Comparison of Usefulness of Percutaneous Coronary Intervention Guided by Angiography plus Computed Tomography versus Angiography Alone and its Impact on Instent Restenosis

2017 
Background: optimal stent selection and placement would be expected to improve clinical outcomes. Coronary computed tomography angiography (CCTA) may permit better preprocedural planning. Objectives: to assess the impact of incorporating coronary computed tomography angiogaphy guidance in defining reference value for stent length and diameter on angiographic and clinical outcomes in comparison to quantitative coronary angiography and its effect on incidence of instent restenosis.  Methods: the study was conducted on 153 diabetic patients with stable coronary artery disease. Patients were divided into two groups: group A and group B according to PCI guidance either with quantitative computed tomography angiography (QCTA) datasets or quantitative computed tomography (QCA) datasets respectively. Follow up clinically for six months to assess incidence of major adverse cardiac events (MACE) and angiographically by coronary angiography at six months or before if clinically indicated to assess incidence of instent restenosis (primary end point).
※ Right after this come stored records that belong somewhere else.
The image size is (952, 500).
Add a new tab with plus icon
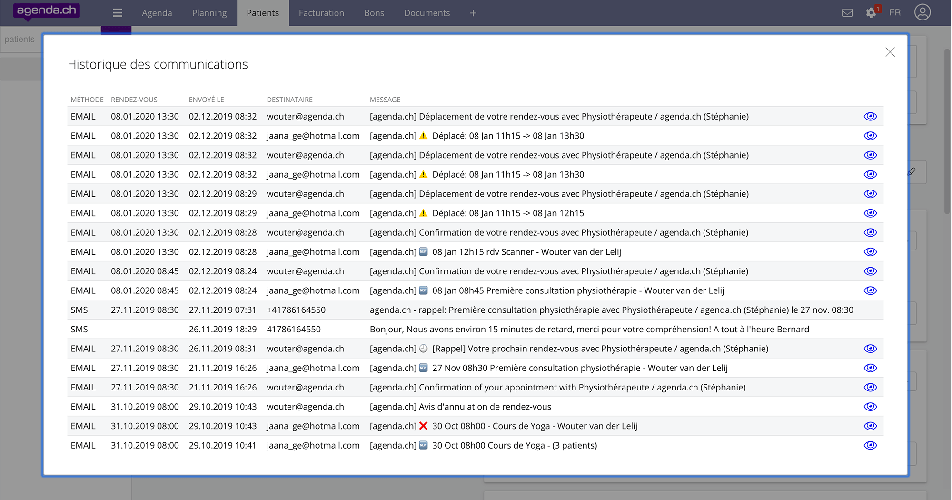[x=473, y=13]
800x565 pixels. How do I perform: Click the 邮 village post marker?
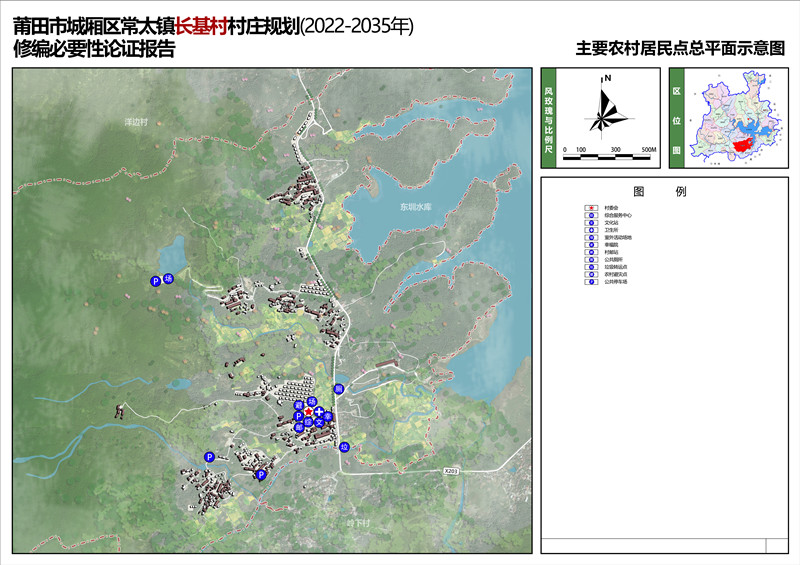299,427
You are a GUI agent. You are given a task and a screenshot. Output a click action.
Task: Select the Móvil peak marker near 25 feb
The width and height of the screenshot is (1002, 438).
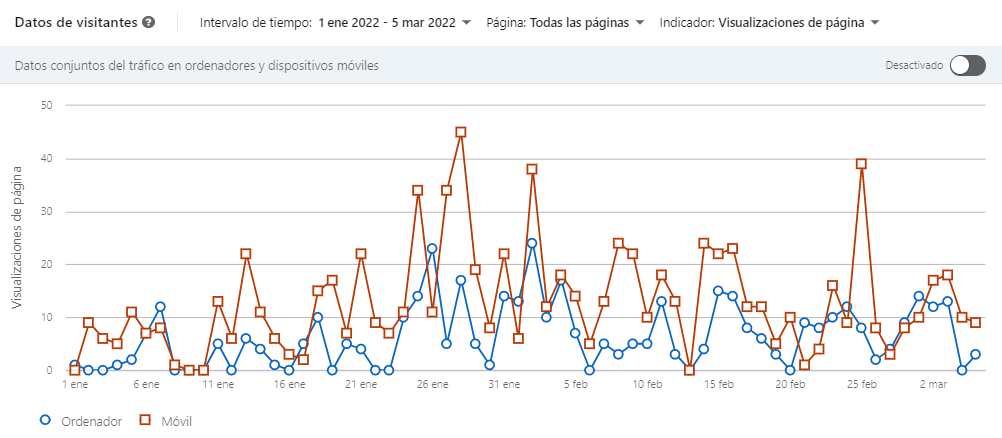(x=861, y=164)
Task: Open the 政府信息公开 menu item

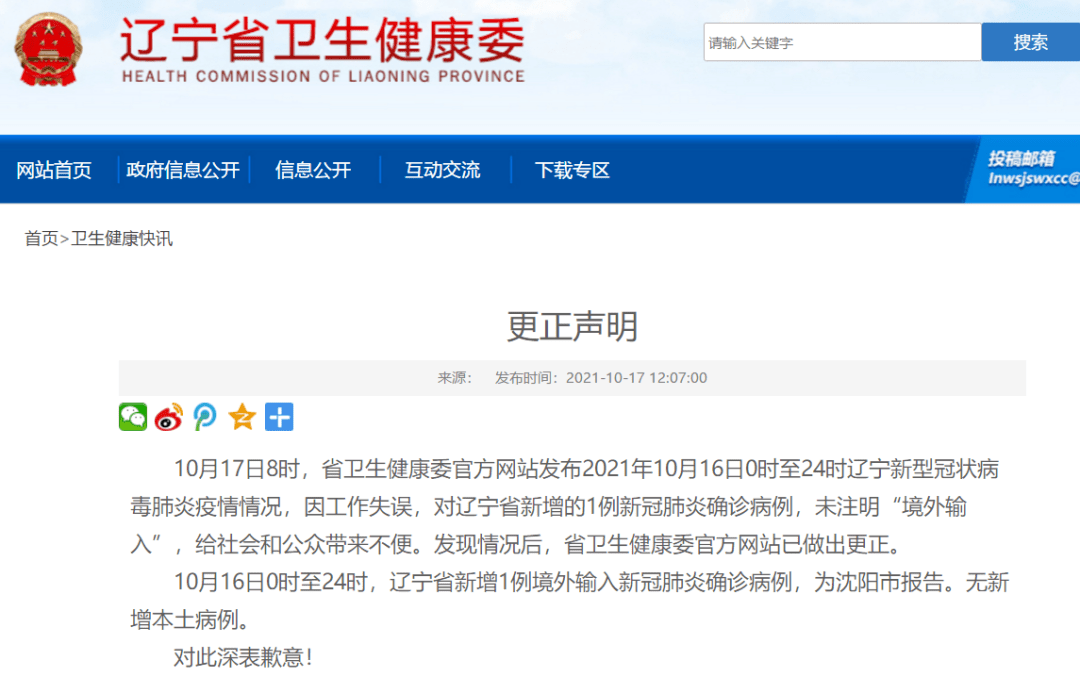Action: pos(183,170)
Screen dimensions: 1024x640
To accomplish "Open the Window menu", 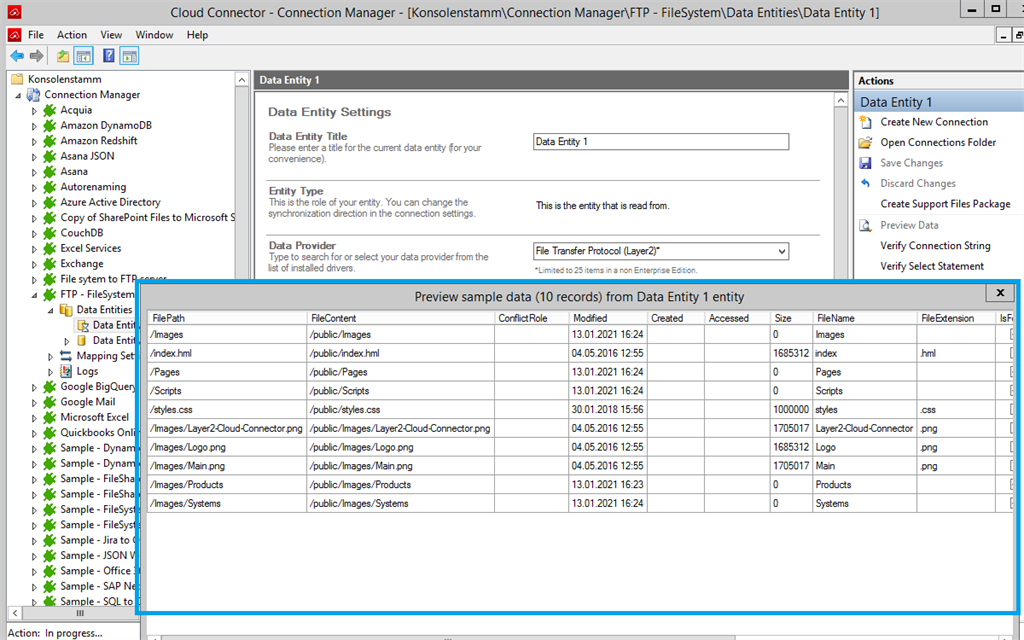I will click(154, 35).
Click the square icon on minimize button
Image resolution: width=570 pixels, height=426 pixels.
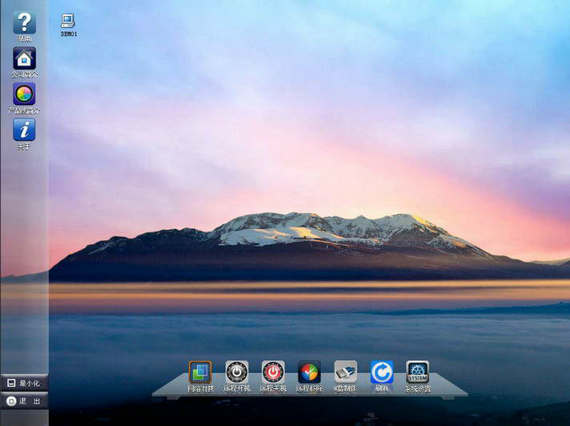pos(11,383)
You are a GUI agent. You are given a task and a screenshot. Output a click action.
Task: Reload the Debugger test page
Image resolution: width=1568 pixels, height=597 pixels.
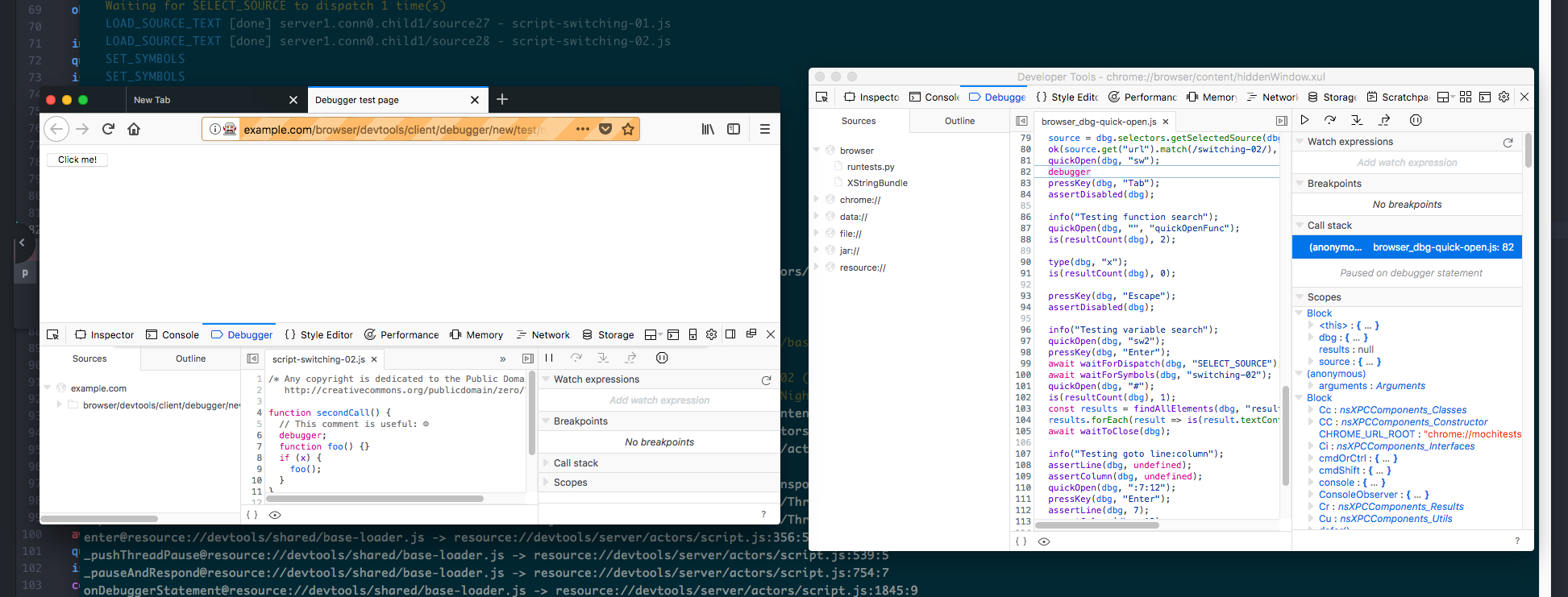(x=108, y=129)
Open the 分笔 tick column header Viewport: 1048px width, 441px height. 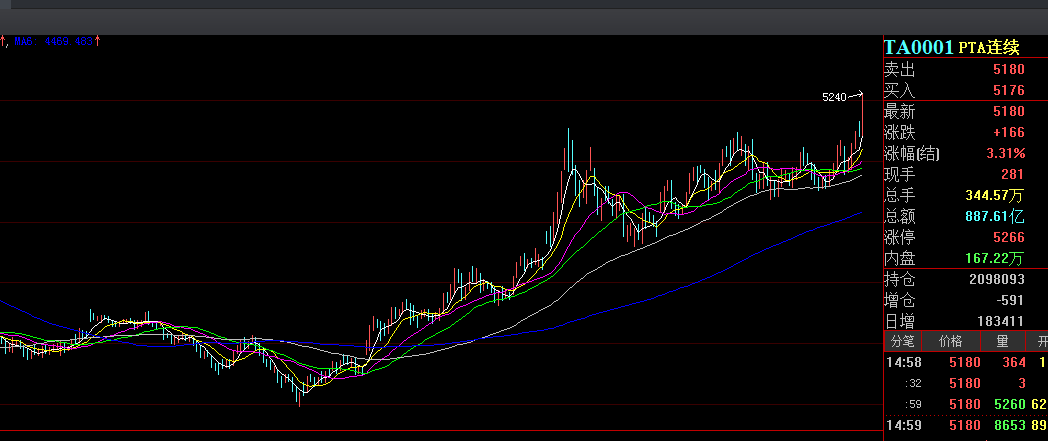(x=902, y=342)
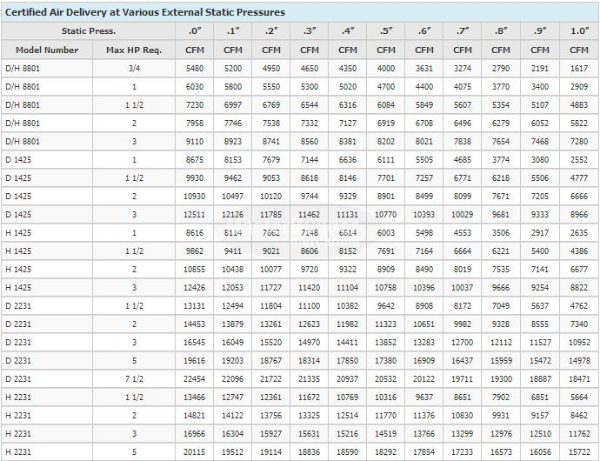Screen dimensions: 600x461
Task: Select the 3/4 HP requirement cell
Action: point(133,67)
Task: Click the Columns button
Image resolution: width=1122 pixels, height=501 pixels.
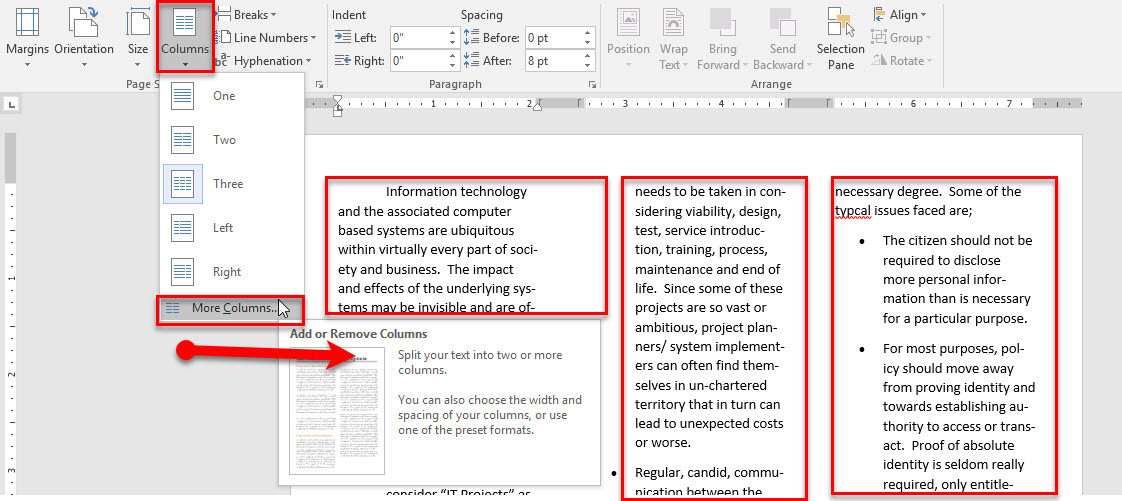Action: [185, 37]
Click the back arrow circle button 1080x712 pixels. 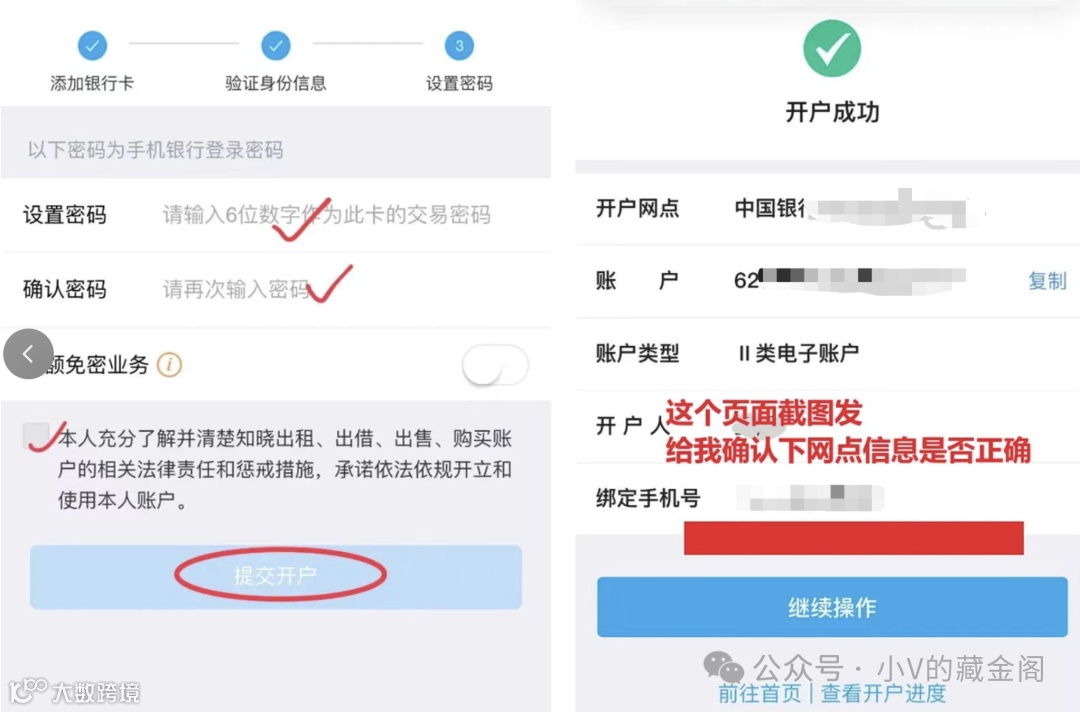pos(28,354)
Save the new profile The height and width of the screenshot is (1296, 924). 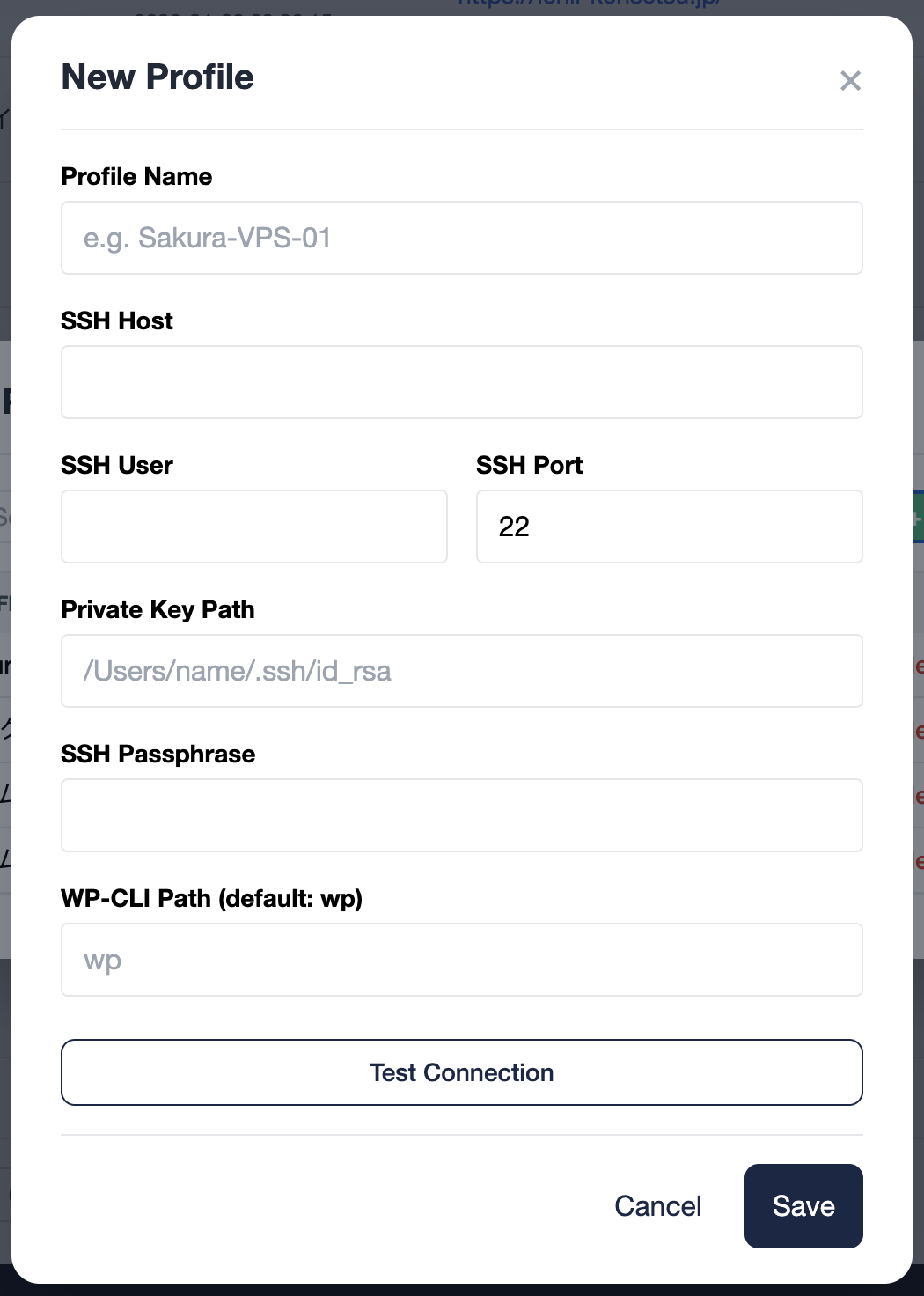tap(803, 1206)
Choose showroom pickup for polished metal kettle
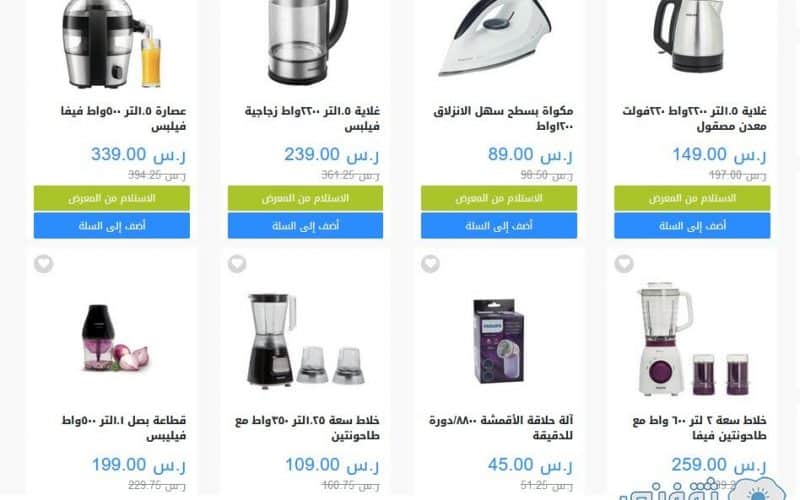800x500 pixels. [x=692, y=198]
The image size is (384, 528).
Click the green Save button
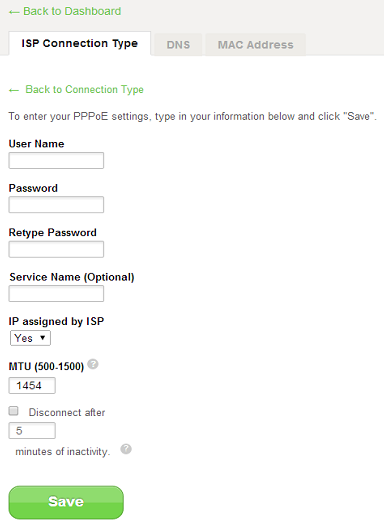(x=66, y=502)
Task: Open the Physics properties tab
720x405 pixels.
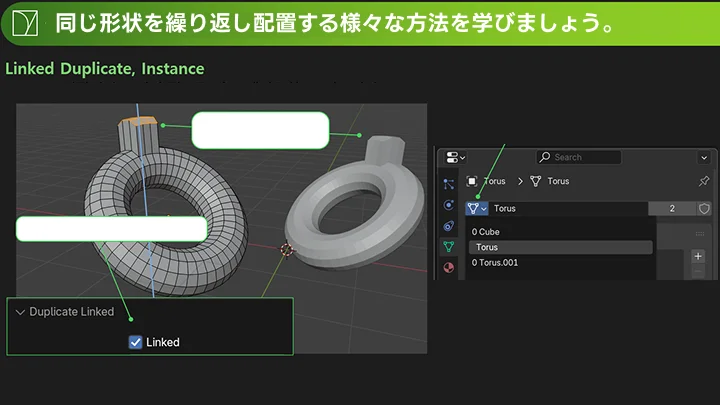Action: [x=448, y=205]
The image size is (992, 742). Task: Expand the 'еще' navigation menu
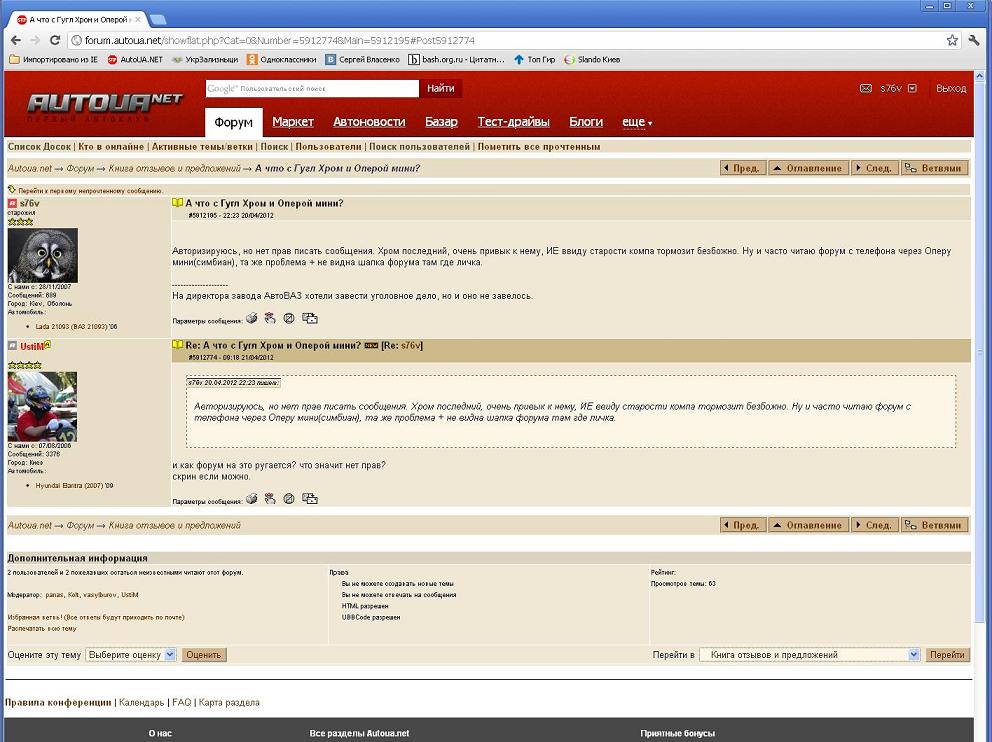click(637, 122)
Results: QCTA was associated with longer lesions (p=0.001) and larger reference vessel diameter (p=0.001) than that measured by invasive QCA in group A. No statistical significant difference between group A and group B regarding restenosis rate, minimum lumen diameter at follow up and incidence of MACE. Conclusions: CCTA guided percutaneous coronary intervention (PCI) is a safe and effective strategy for treatment of coronary artery disease however it didn't add a beneficial role in reducing incidence of instent restenosis or MACE in comparison to angiographic guidance alone.